- _Задание_:
Повторите без изменений часть фрагмента текста, начиная со слов «Согласен с Бестужевым» и заканчивая словами «положением при герцоге.».

- _Фрагмент текста_:
↓

«Бест[ужев] пишет мне много об Онегине — скажи ему, что он не прав: ужели хочет он изгнать все легкое и веселое из области поэзии? куда же денутся сатиры и комедии?.. Это немного строго. Картины светской жизни также входят в область поэзии, но довольно об Онегине.
Согласен с Бестужевым во мнении о критической [его] статье Плетнева, — но не совсем соглашаюсь [в] с строгим приговором о Жук[овском]. Зачем кусать нам груди кормилицы нашей? потому что зубки прорезались?.. Ох! уж эта мне республика словесности. За что казнит, за что венчает?» [35]
6 января 1825 года Бестужев был произведен в штабс-капитаны. Он имел теперь право перейти в армию капитаном и получить в командование эскадрон, то есть войсковую часть с отдельным хозяйством; мечта сотен долголетних служак, не гнушающихся полузаконными злоупотреблениями и стремящихся к сытой жизни за счет овса, артельного котла и солдатского обмундирования. Но Бестужев об этом думал меньше всего. Он был совершенно доволен своим служебным положением при герцоге.

↑

- _Предоставленные материалы_:

↓

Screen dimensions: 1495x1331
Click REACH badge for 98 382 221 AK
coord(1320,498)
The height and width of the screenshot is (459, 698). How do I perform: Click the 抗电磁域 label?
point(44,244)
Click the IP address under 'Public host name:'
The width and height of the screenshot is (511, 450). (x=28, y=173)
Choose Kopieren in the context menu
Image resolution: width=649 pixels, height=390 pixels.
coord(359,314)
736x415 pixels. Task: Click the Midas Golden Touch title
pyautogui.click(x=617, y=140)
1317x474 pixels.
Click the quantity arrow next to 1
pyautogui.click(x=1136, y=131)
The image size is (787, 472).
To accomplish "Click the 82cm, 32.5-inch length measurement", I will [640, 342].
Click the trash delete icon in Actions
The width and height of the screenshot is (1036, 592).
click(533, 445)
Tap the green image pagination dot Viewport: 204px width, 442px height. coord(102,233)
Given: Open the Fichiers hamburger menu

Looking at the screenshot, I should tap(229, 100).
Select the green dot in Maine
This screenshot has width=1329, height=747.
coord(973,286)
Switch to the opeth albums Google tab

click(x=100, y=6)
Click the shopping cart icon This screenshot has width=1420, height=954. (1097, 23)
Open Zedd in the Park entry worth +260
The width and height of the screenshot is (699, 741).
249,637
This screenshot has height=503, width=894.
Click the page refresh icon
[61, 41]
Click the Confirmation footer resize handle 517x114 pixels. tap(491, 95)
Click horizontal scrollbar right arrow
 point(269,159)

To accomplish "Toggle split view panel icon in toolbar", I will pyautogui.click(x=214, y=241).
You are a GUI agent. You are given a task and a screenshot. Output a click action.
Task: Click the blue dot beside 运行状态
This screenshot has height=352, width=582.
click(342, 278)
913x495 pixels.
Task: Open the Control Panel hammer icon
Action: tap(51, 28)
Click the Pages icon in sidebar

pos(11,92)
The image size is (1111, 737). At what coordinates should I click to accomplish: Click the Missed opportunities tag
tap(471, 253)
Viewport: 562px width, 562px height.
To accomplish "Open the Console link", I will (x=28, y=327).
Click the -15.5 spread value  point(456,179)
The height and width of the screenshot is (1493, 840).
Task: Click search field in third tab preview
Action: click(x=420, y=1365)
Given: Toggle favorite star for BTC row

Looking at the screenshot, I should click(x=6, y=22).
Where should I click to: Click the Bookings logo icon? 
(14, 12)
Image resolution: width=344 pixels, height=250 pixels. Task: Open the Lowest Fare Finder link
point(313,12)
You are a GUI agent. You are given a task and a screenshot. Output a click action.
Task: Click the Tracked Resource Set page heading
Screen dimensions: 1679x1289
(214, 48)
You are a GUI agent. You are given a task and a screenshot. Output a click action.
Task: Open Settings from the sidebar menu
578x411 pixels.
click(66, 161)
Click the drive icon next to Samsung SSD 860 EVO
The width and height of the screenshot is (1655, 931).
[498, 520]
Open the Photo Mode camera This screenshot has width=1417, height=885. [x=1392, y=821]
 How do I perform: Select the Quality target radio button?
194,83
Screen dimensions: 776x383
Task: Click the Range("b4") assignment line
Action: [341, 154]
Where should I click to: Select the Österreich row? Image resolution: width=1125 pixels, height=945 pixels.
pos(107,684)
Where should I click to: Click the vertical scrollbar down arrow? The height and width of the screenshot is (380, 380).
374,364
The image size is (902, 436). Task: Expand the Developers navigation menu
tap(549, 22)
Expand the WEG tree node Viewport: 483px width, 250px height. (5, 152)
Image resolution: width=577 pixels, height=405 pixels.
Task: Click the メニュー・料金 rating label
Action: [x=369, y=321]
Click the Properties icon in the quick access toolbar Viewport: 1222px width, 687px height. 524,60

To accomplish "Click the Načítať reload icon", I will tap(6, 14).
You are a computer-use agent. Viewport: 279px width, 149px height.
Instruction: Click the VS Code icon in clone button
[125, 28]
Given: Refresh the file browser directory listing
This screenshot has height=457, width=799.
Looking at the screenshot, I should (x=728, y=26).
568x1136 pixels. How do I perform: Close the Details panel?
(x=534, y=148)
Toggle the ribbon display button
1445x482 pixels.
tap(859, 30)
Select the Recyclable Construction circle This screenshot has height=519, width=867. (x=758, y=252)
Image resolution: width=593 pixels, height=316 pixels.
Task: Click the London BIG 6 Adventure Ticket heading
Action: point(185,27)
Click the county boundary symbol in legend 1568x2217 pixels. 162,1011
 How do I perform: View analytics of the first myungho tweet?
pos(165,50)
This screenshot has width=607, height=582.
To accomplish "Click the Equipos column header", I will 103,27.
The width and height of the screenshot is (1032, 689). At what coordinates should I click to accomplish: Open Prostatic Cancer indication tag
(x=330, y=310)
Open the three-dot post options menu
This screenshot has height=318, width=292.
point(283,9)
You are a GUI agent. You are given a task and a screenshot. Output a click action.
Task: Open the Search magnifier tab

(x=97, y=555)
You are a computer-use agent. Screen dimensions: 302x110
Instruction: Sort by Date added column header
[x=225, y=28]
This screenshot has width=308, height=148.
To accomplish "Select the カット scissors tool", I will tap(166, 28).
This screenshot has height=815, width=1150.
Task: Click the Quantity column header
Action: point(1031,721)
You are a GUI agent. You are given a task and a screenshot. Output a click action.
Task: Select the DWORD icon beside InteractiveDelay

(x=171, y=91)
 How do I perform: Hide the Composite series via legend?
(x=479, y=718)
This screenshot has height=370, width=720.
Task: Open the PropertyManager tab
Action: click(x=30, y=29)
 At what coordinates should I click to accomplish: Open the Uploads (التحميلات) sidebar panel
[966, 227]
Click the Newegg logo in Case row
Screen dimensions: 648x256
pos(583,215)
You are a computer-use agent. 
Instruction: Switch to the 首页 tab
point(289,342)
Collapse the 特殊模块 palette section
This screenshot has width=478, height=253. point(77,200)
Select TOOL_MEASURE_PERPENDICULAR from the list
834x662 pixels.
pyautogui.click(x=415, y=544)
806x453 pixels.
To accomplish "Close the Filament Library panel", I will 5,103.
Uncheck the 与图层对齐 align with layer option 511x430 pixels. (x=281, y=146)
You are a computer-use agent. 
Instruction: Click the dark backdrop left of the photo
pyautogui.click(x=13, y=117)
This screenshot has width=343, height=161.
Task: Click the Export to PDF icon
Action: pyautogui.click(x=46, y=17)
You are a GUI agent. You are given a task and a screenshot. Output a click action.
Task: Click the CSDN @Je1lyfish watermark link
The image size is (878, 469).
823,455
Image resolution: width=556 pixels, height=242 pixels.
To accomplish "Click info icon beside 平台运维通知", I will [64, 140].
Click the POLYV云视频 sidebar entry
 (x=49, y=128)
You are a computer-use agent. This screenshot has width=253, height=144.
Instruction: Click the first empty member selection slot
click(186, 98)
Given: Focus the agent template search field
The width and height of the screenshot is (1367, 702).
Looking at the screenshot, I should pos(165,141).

↑

- _Ответ на задание_:
Согласен с Бестужевым во мнении о критической [его] статье Плетнева, — но не совсем соглашаюсь [в] с строгим приговором о Жук[овском]. Зачем кусать нам груди кормилицы нашей? потому что зубки прорезались?.. Ох! уж эта мне республика словесности. За что казнит, за что венчает?» [35]
6 января 1825 года Бестужев был произведен в штабс-капитаны. Он имел теперь право перейти в армию капитаном и получить в командование эскадрон, то есть войсковую часть с отдельным хозяйством; мечта сотен долголетних служак, не гнушающихся полузаконными злоупотреблениями и стремящихся к сытой жизни за счет овса, артельного котла и солдатского обмундирования. Но Бестужев об этом думал меньше всего. Он был совершенно доволен своим служебным положением при герцоге.